(Dataset entries)
Start of Block
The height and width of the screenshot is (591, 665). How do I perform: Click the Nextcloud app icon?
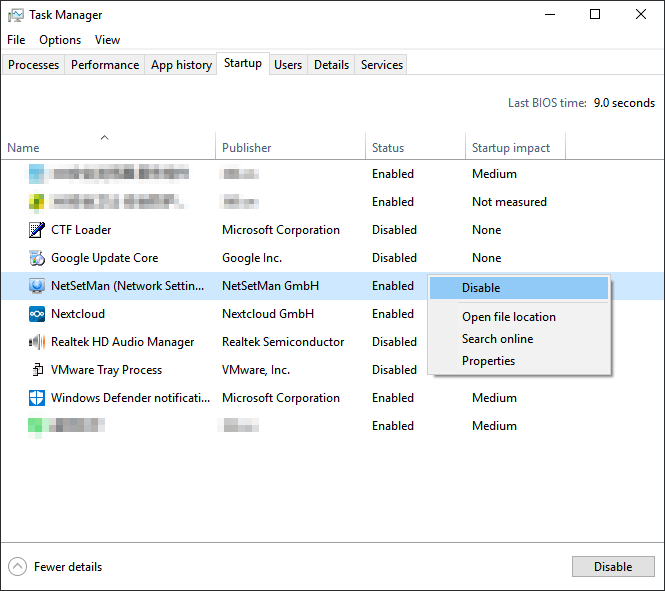click(x=36, y=314)
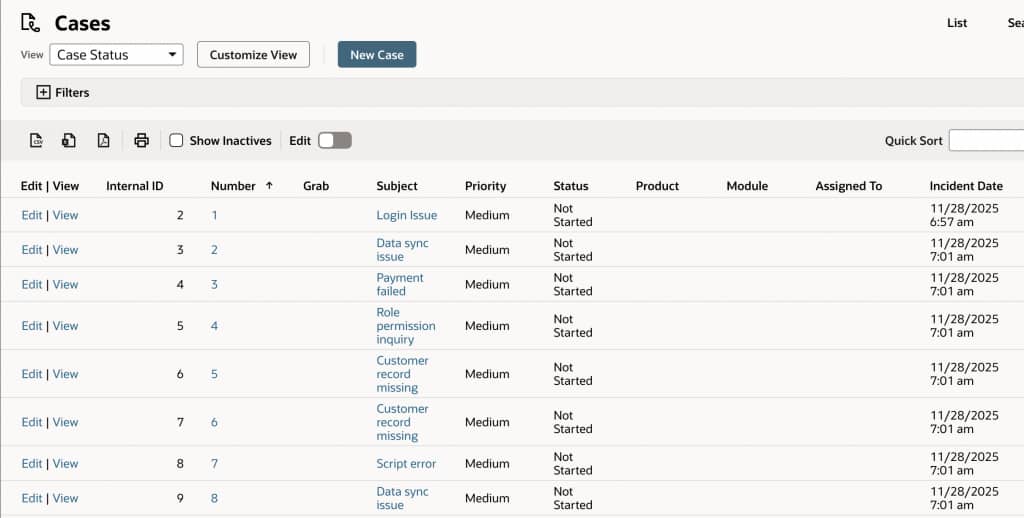The width and height of the screenshot is (1024, 518).
Task: Switch to the List tab
Action: (x=957, y=23)
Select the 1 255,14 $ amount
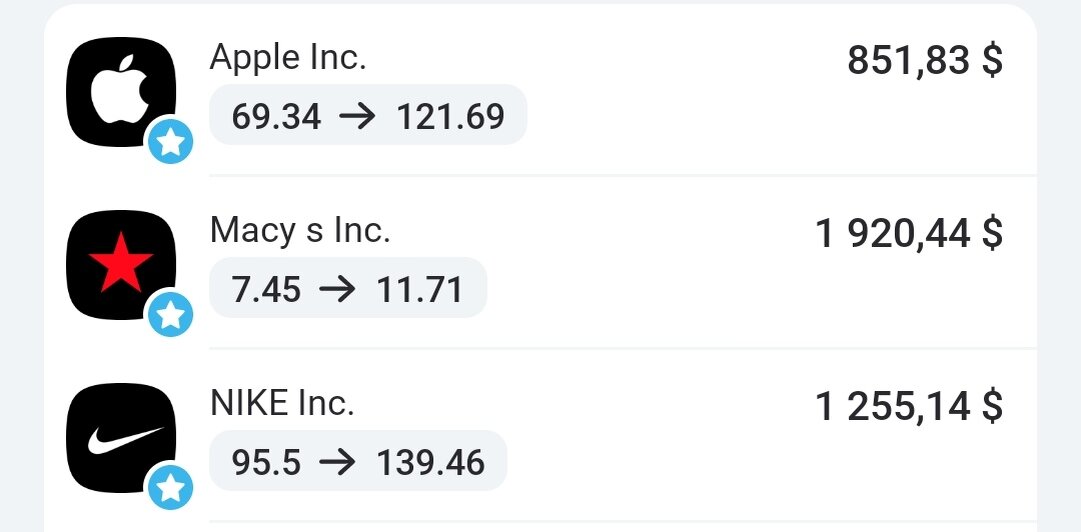Image resolution: width=1081 pixels, height=532 pixels. coord(909,406)
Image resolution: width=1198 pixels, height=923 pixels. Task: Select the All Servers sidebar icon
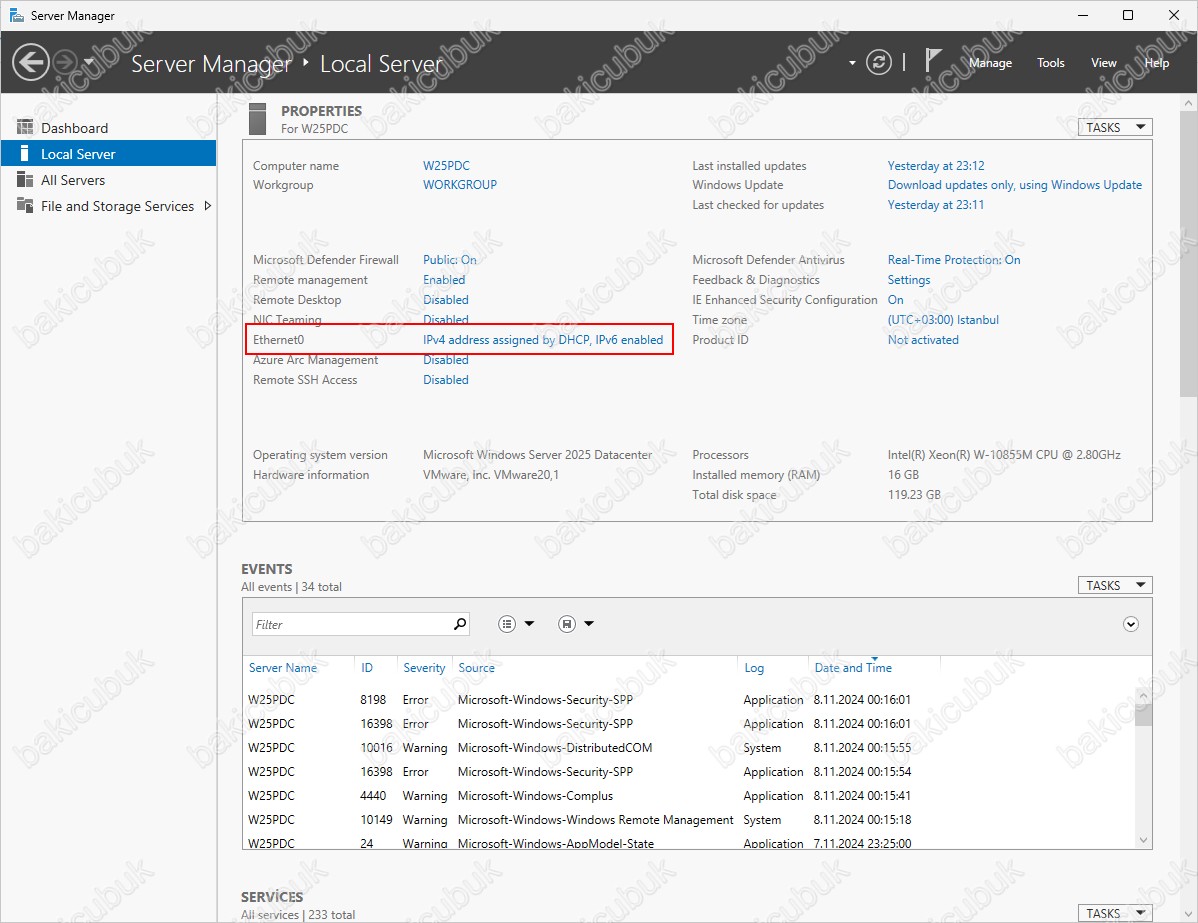(25, 180)
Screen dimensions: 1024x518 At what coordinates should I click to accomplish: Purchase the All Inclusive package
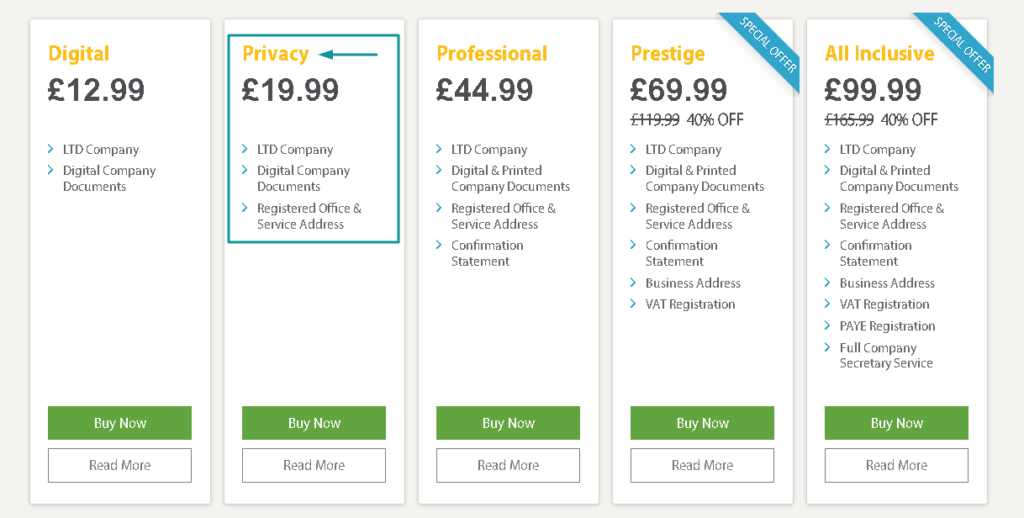[x=896, y=423]
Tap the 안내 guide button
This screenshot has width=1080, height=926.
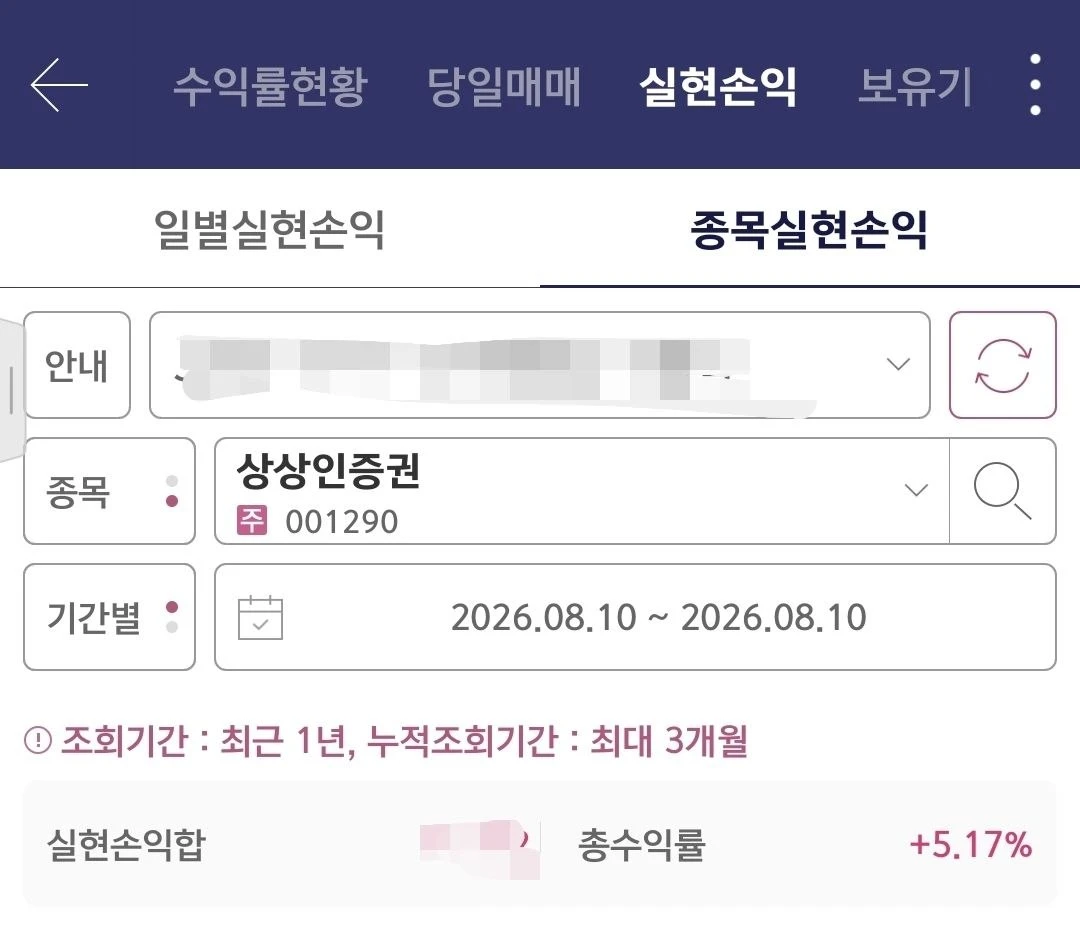pyautogui.click(x=77, y=365)
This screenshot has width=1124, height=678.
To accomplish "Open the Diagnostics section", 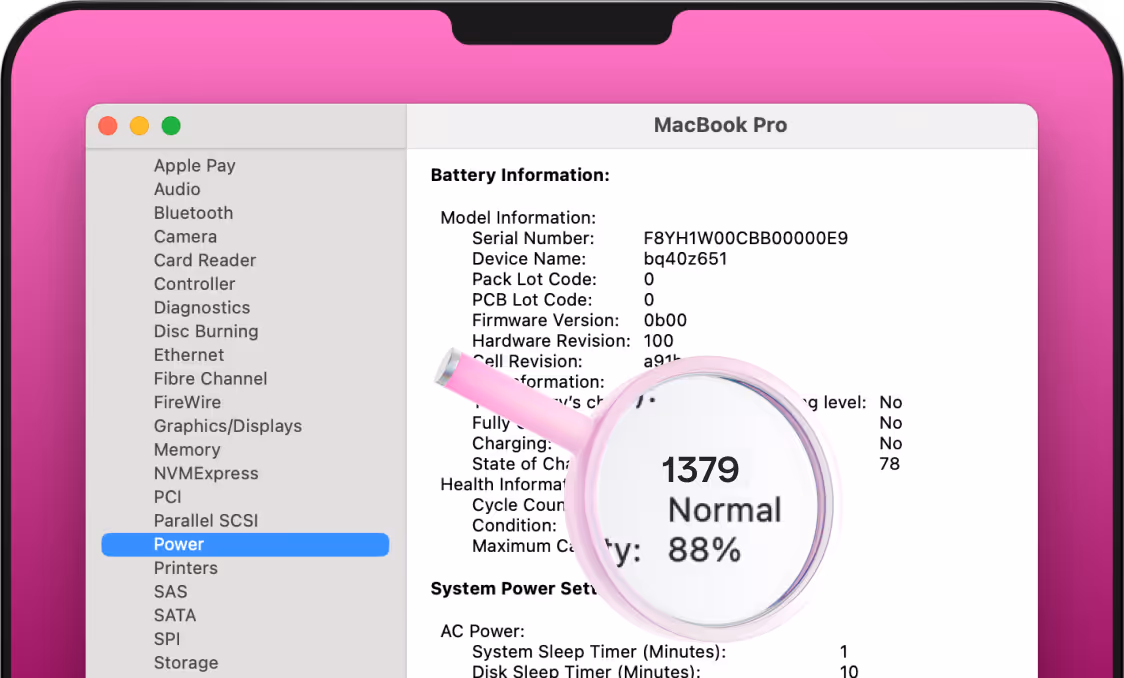I will 202,307.
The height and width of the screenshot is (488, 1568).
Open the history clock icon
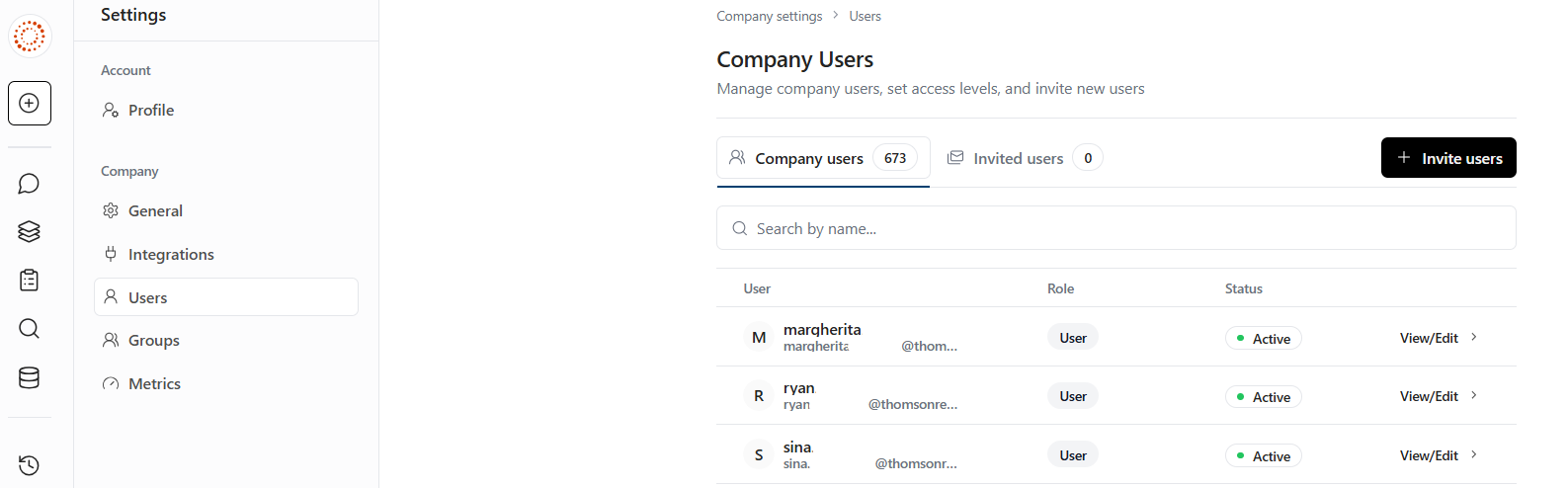pos(30,465)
End of Block
## TASK REQUIREMENTS
Restate word for word every line from the top of the entries above to the line with "This screenshot has width=1124, height=678.", inclusive, and skip any pictures.

## OUTPUT OF THE TASK
The height and width of the screenshot is (591, 665). How do I perform: Click the Nextcloud app icon?
click(x=36, y=314)
The width and height of the screenshot is (1024, 518).
Task: Switch to the List tab
Action: (x=957, y=23)
Select the 1 255,14 $ amount
Image resolution: width=1081 pixels, height=532 pixels. coord(909,406)
Image resolution: width=1198 pixels, height=923 pixels. Task: Select the All Servers sidebar icon
(25, 180)
Screen dimensions: 1024x518 At what coordinates should I click to accomplish: Purchase the All Inclusive package
[x=896, y=423]
Tap the 안내 guide button
This screenshot has width=1080, height=926.
pyautogui.click(x=77, y=365)
This screenshot has width=1124, height=678.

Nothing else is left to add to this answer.